- **Screenshot and document pointing data**:
· · · · ·
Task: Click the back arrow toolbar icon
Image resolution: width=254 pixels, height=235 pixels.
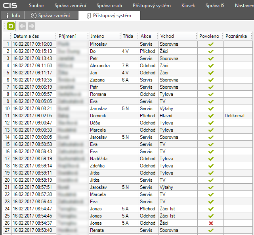Action: click(x=22, y=26)
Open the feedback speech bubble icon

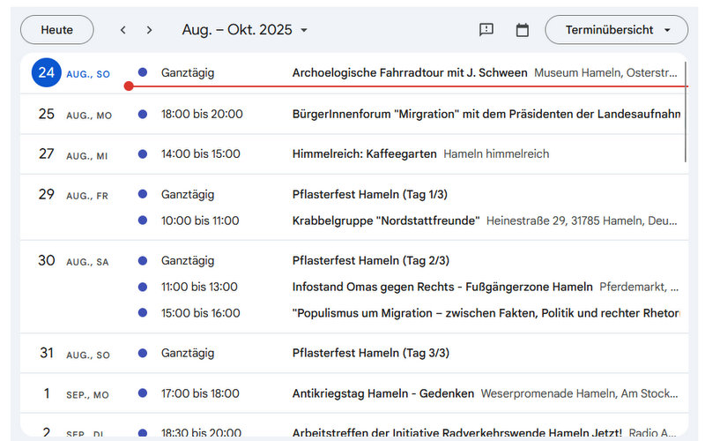pyautogui.click(x=486, y=30)
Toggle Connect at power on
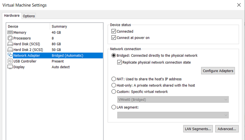The height and width of the screenshot is (140, 245). pos(113,38)
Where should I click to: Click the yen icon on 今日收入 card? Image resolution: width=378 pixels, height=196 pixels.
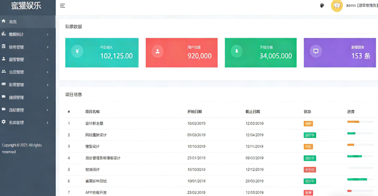(x=77, y=51)
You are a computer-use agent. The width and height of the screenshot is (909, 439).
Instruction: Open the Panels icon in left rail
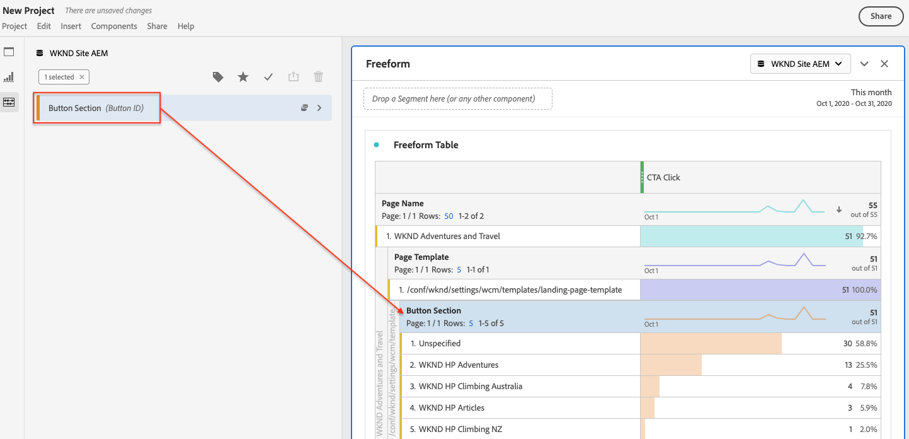[x=9, y=52]

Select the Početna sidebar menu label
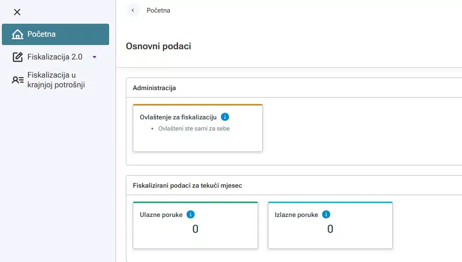click(42, 34)
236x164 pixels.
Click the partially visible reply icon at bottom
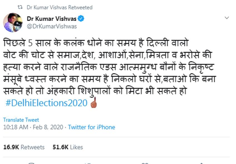tap(31, 163)
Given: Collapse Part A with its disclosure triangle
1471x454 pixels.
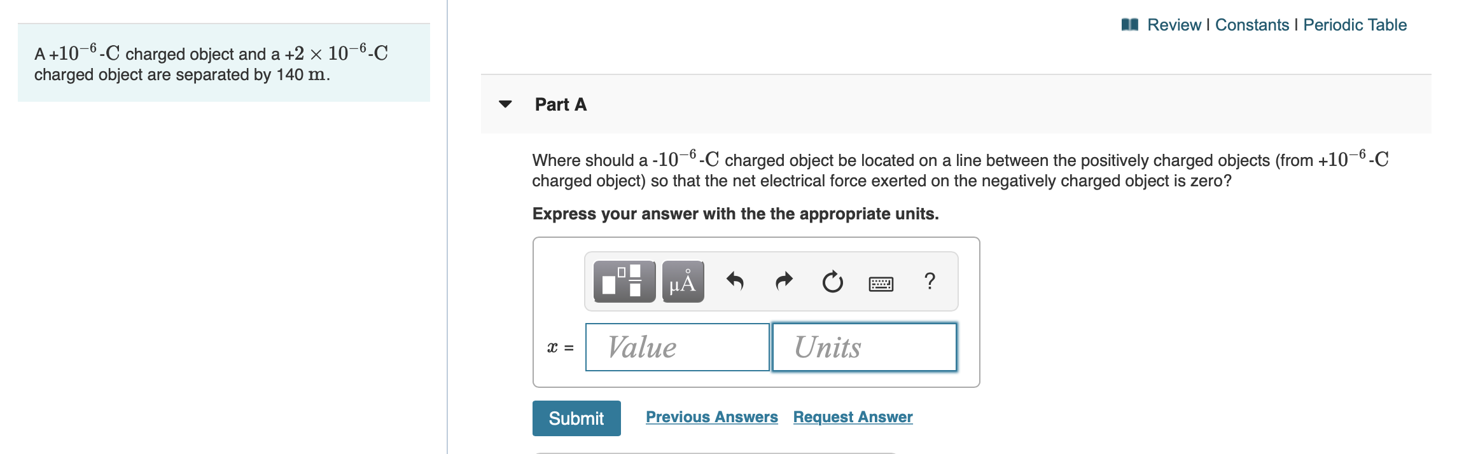Looking at the screenshot, I should [505, 105].
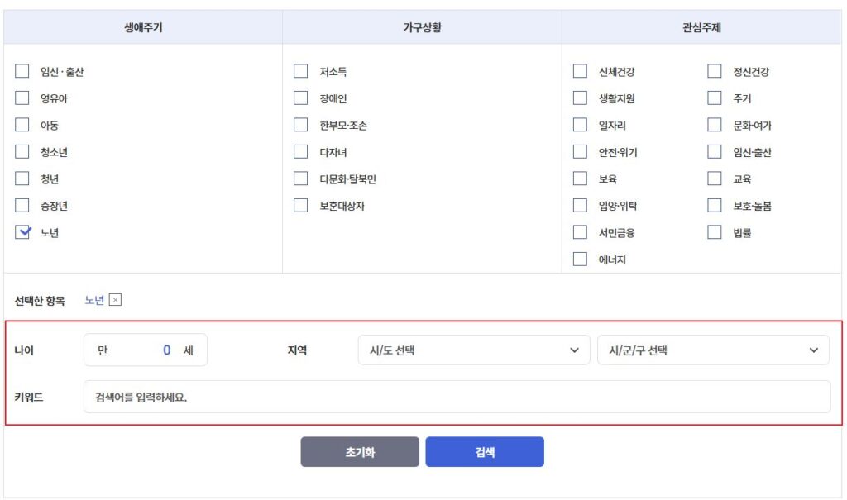Click the 초기화 reset button
847x500 pixels.
[360, 452]
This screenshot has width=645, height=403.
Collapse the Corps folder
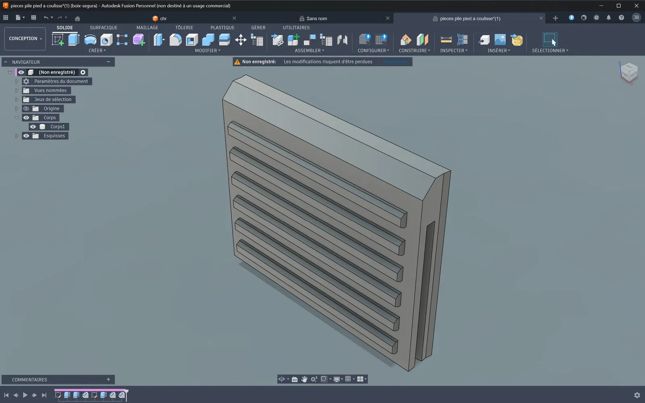point(17,118)
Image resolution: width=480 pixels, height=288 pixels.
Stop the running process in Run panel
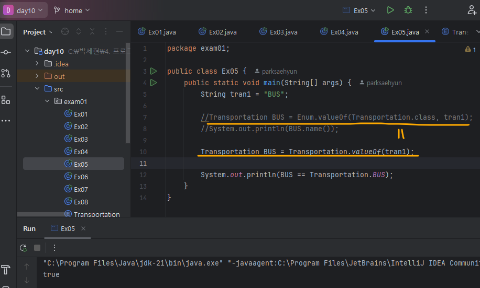[37, 248]
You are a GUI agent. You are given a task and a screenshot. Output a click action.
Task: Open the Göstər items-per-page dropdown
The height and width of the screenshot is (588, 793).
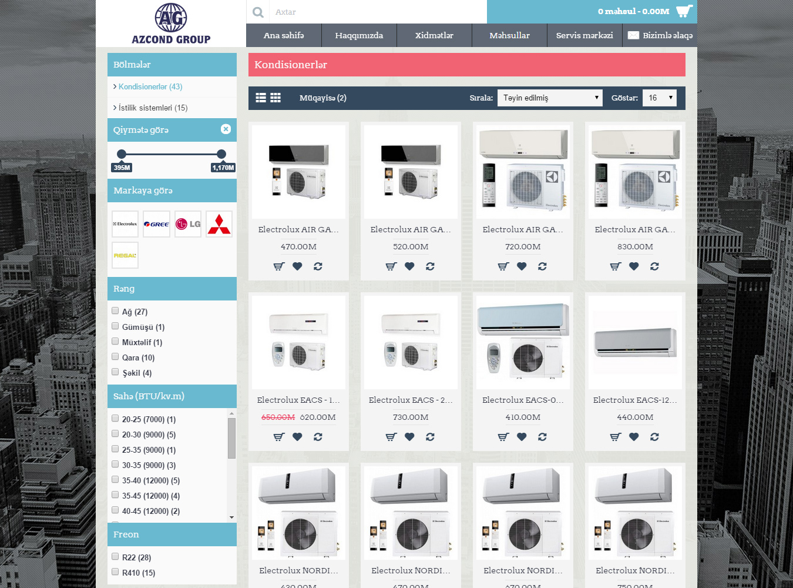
· · · · ·
Copy out the listing from the line with "Toggle Connect at power on" to the line with "click(42, 34)", keeping each line the same and leaving out the pictures.

- **Response**:
Toggle Connect at power on
The height and width of the screenshot is (140, 245). pos(113,38)
Where should I click to: Click the yen icon on 今日收入 card? Image resolution: width=378 pixels, height=196 pixels.
(x=77, y=51)
You are a computer-use agent. The width and height of the screenshot is (909, 439).
Instruction: Open the Panels icon in left rail
[x=9, y=52]

Select the Početna sidebar menu label
click(42, 34)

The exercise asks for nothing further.